▶ ESTRATTO DEL TESTO
_ _ _ _ _ _ _

Museo Orto Botanico di Roma 16 maggio - 24 maggio 2015
Con Pirjo Eronen, Evandro Gabrieli, Pietro Matarese, Sabine Pagliarulo
A cura di Domenico Iaracà
Ritornare alla terra
Chiunque senta l’espressione “en plein air” torna immediatamente con il ricordo alla grande stagione della pittura impressionista e al tentativo dei pittori di fissare sulla tela gli effetti luministici presenti in natura, fossero questi suscitati dalla visione di uno stagno fiorito o dalle facciate di una cattedrale. Ma lo studio della luce condotto sul campo era lì destinato ad essere fissato poi sulla tela e, quindi, ad essere accolto nei Salon e nel chiuso di gallerie e collezioni.
È invece opposto il percorso compiuto dalle opere presentate alla Serra monumentale del Museo Orto Botanico di Roma. Fosse pure per un breve periodo, qui l’arte torna ad occupare i luoghi da cui questa stessa era partita. Animata da un sentimento animistico, fin dalle sue origini l’arte ha cercato di rendere lo spirito di quelle forze naturali che stupivano l’uomo con la loro potenza distruttrice o generatrice, dalle tempeste alla rugiada che bagnava i campi.

_ _ _ _ _ _ _

▶ ISTRUZIONI DELL'ESERCIZIO
Riproduca integralmente e senza alcuna modifica il testo sulla mostra al Museo Orto Botanico di Roma riportato sopra. L'elenco che segue non ha alcun ruolo in questo esercizio.

▶ BLOCCO DI DATI
_ _ _ _ _ _ _

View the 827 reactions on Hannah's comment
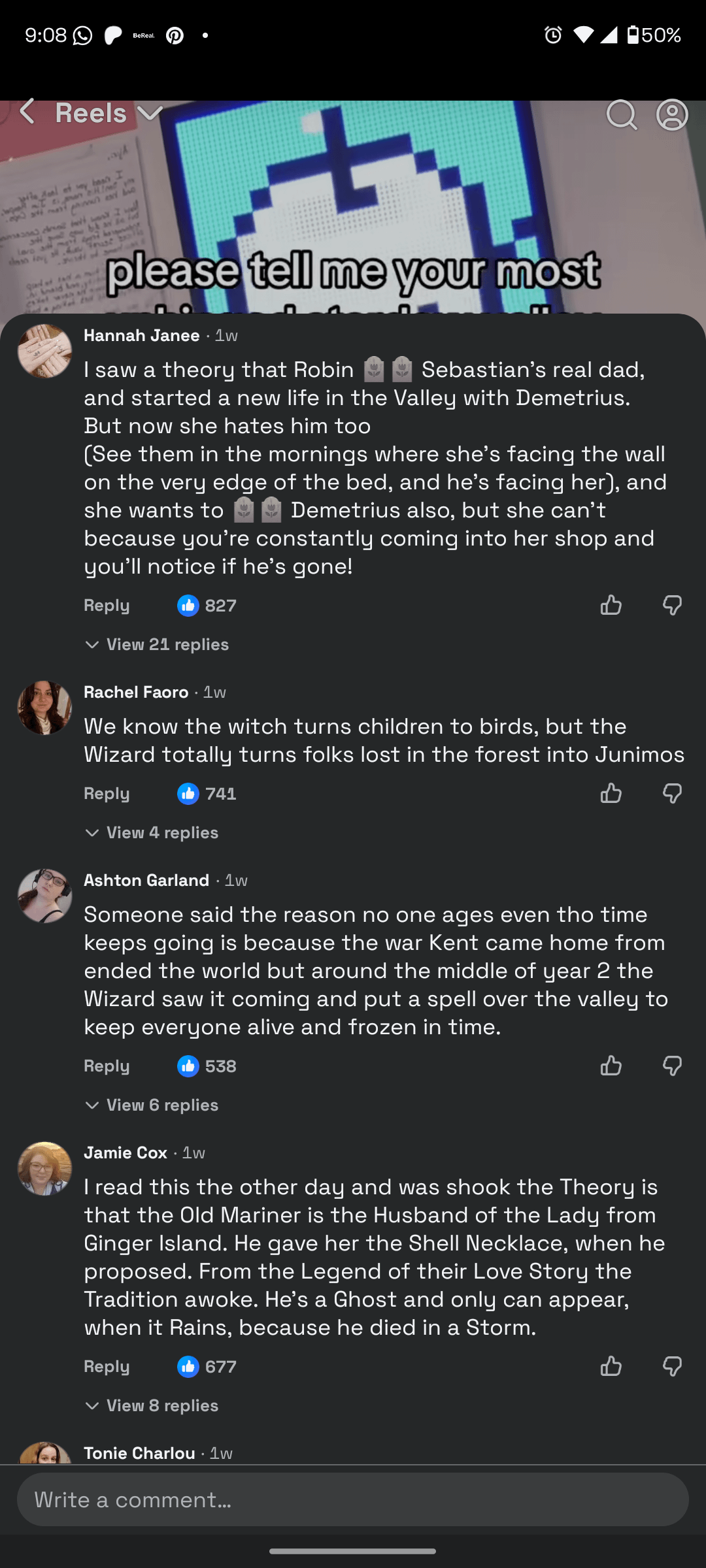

_ _ _ _ _ _ _

▶ SOLUZIONE DEL COMPITO
Museo Orto Botanico di Roma 16 maggio - 24 maggio 2015
Con Pirjo Eronen, Evandro Gabrieli, Pietro Matarese, Sabine Pagliarulo
A cura di Domenico Iaracà
Ritornare alla terra
Chiunque senta l’espressione “en plein air” torna immediatamente con il ricordo alla grande stagione della pittura impressionista e al tentativo dei pittori di fissare sulla tela gli effetti luministici presenti in natura, fossero questi suscitati dalla visione di uno stagno fiorito o dalle facciate di una cattedrale. Ma lo studio della luce condotto sul campo era lì destinato ad essere fissato poi sulla tela e, quindi, ad essere accolto nei Salon e nel chiuso di gallerie e collezioni.
È invece opposto il percorso compiuto dalle opere presentate alla Serra monumentale del Museo Orto Botanico di Roma. Fosse pure per un breve periodo, qui l’arte torna ad occupare i luoghi da cui questa stessa era partita. Animata da un sentimento animistico, fin dalle sue origini l’arte ha cercato di rendere lo spirito di quelle forze naturali che stupivano l’uomo con la loro potenza distruttrice o generatrice, dalle tempeste alla rugiada che bagnava i campi.